U.S. stocks had been in a holding pattern for three weeks due to an early Spring Break and the recently commenced earnings season. Monday, equities rallied—lead by energy (XLE), of all sectors—despite the failed Doha oil summit. After the bell, the smallest quadrant of the so-called FANG stocks, Netlfix (NFLX), got hammered because its growth projections didn't meet expectations. Tuesday was no better, with Intel announcing massive layoffs and lowering guidance

Yet, here we are, with the S&P 500 (^GSPC) pushing up against all-time highs. It’s do or die time for the bulls, but they retain the edge. If they can push through overhead supply that extends to 2135, it’s clear sailing to the promised land of hallucinated multiples.

2016 is an echo of 2015, the year this bull market began.

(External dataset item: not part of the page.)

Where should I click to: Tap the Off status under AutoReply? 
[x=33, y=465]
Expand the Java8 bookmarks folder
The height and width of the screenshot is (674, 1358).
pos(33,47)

In March, 2009, the Bernank announced $1.25 trillion in QE, which rocketed stocks off their lows (the actual low had been a few weeks prior). But almost no one thought it was sustainable. The stocks that were up the most were the ones that had been hammered the most—a true “junk off the bottom” rally.

The first scary correction was in June, 2009. Shorts piled in. Headlines were bad. Dow zero was a target. But in July, Meredith Whitney upgraded Goldman Sachs, calling it a “bull stock for a bear market.” The shorts were promptly crushed in a rally led by the financials.

Things are different now. The economy isn’t great, but it’s better. This time around, Goldman’s earnings are getting worse, not better. (By the way, this is the opposite of what’s supposed to happen when the Fed begins ratcheting up interest rates.)

The shorts are not putting up enough of a fight. If they can’t get traction in the wake of the current rout in tech earnings, it’s margin call time. Breadth and volume are not great, but they’ve both reversed their downtrends from 2015.

The bottom line is this seven year bull might be creaky, but it still has a bit of steam in it.